Sensitive pages could be cached
Description
The application serves pages containing sensitive information (such as authentication credentials, session tokens, or personal data) without proper cache-control directives. This allows browsers, intermediary proxies, CDNs, and SSL/TLS terminators to store copies of these pages in their caches. Even when transmitted over HTTPS, cached sensitive data may persist in various cache layers, potentially exposing it to unauthorized access through shared devices, proxy servers, or cache inspection.
Remediation
Configure the web server or application to send appropriate HTTP response headers that prevent caching of sensitive pages.

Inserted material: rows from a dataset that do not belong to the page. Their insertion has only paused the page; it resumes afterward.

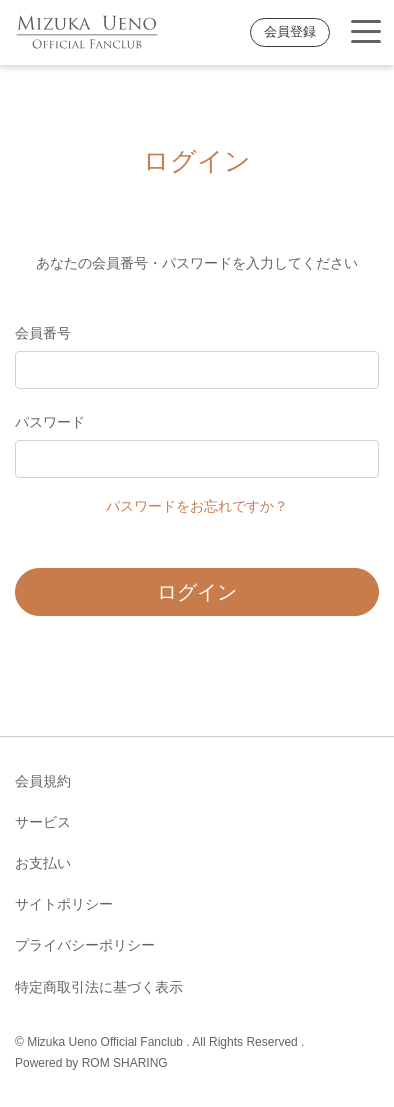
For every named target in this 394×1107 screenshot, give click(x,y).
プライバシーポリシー (85, 945)
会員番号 (43, 333)
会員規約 (43, 781)
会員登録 (290, 32)
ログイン (197, 592)
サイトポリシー (64, 904)
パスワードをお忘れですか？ (197, 506)
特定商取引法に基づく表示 (99, 987)
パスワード (50, 422)
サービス (43, 822)
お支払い (43, 863)
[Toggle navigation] (366, 32)
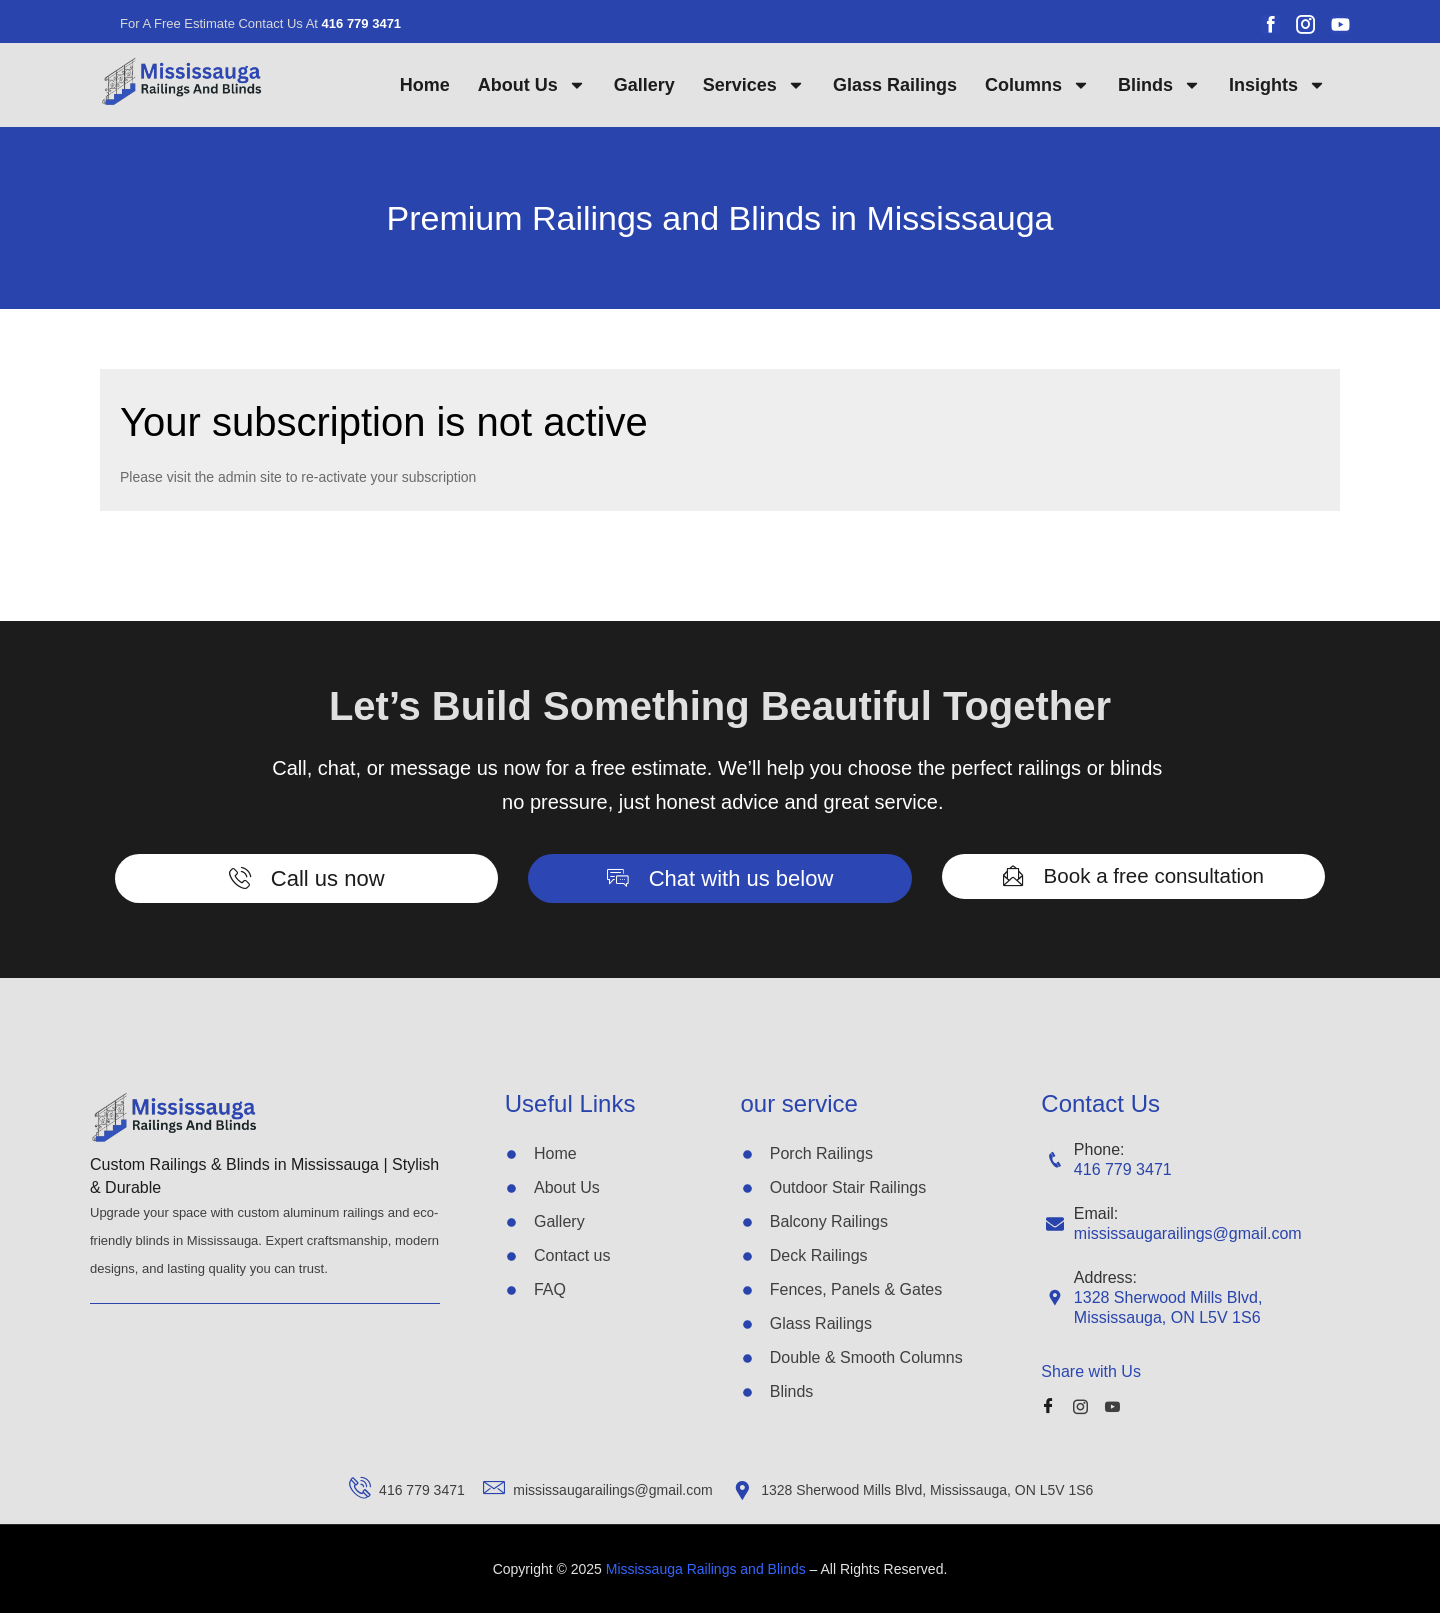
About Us (532, 85)
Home (425, 85)
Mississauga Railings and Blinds (708, 1569)
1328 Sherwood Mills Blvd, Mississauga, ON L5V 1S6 (1168, 1307)
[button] (306, 878)
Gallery (644, 85)
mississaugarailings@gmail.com (1188, 1233)
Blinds (1159, 85)
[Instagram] (1084, 1405)
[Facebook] (1052, 1405)
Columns (1037, 85)
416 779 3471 (1123, 1169)
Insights (1277, 85)
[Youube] (1116, 1405)
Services (754, 85)
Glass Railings (895, 85)
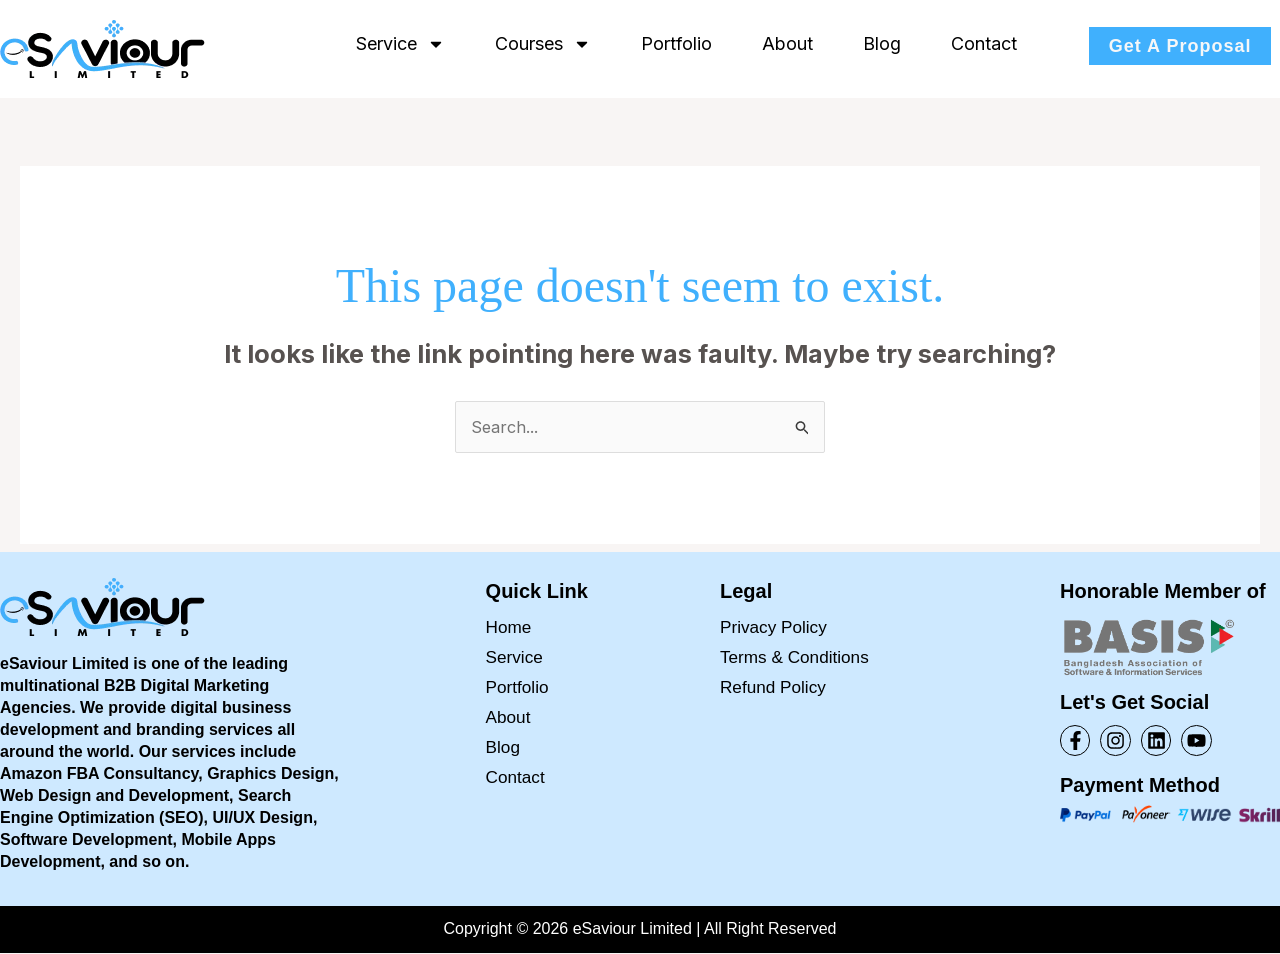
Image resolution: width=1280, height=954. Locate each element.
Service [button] (400, 44)
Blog (882, 43)
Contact (984, 43)
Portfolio (676, 43)
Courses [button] (543, 44)
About (787, 43)
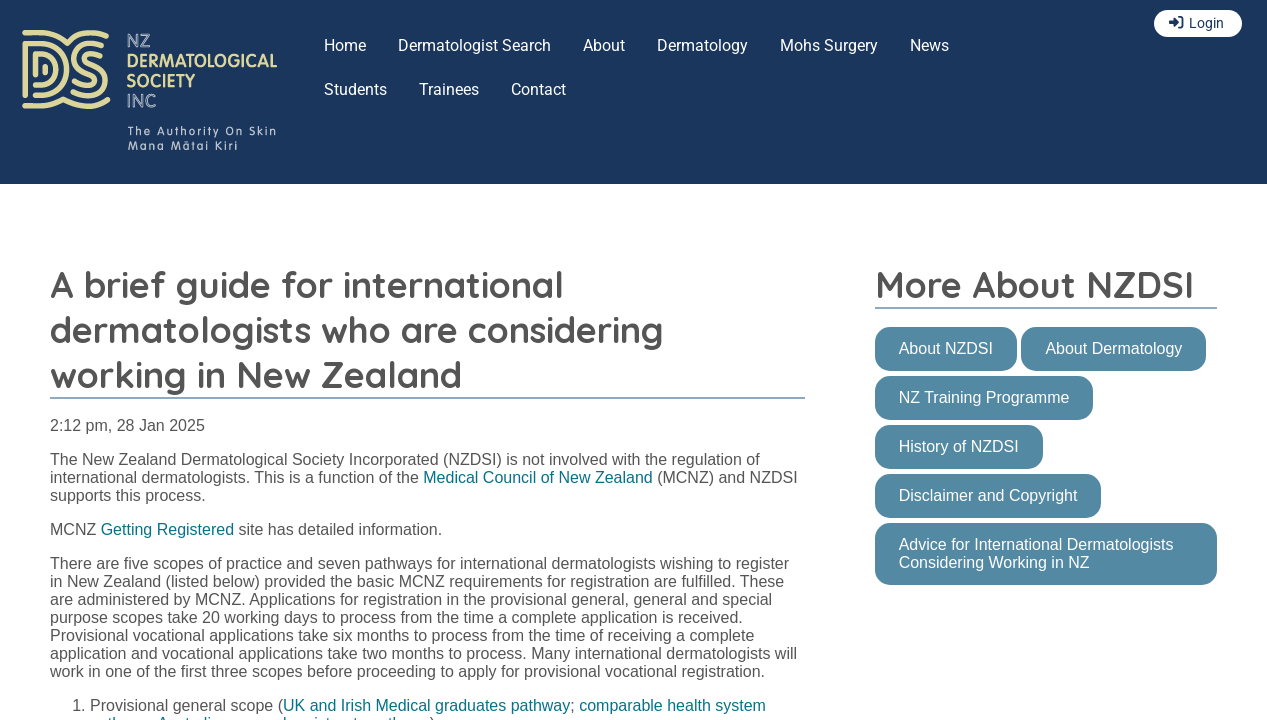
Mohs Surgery (829, 45)
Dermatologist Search (474, 45)
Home (345, 45)
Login (1206, 23)
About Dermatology (1113, 348)
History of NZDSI (959, 446)
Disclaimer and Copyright (988, 495)
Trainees (449, 89)
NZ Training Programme (984, 397)
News (929, 45)
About (604, 45)
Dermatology (702, 45)
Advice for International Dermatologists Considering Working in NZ (1036, 553)
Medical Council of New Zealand (537, 477)
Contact (538, 89)
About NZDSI (946, 348)
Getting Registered (167, 529)
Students (355, 89)
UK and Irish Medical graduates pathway (426, 705)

Add the following headers to all responses containing sensitive information:
Required Headers:
Cache-Control: no-store, no-cache, must-revalidate, private Pragma: no-cache Expires: 0
Implementation Examples:
For Apache (.htaccess or httpd.conf):
<FilesMatch "\.(html|php|jsp)$"> Header set Cache-Control "no-store, no-cache, must-revalidate, private" Header set Pragma "no-cache" Header set Expires "0" </FilesMatch>
For Nginx:
location /sensitive-path/ {
add_header Cache-Control "no-store, no-cache, must-revalidate, private";
add_header Pragma "no-cache";
add_header Expires "0";
}For application-level implementation (e.g., Express.js):
app.use((req, res, next) => {
res.setHeader('Cache-Control', 'no-store, no-cache, must-revalidate, private');
res.setHeader('Pragma', 'no-cache');
res.setHeader('Expires', '0');
next();
});Verify the fix by inspecting HTTP response headers using browser developer tools or command-line tools like curl.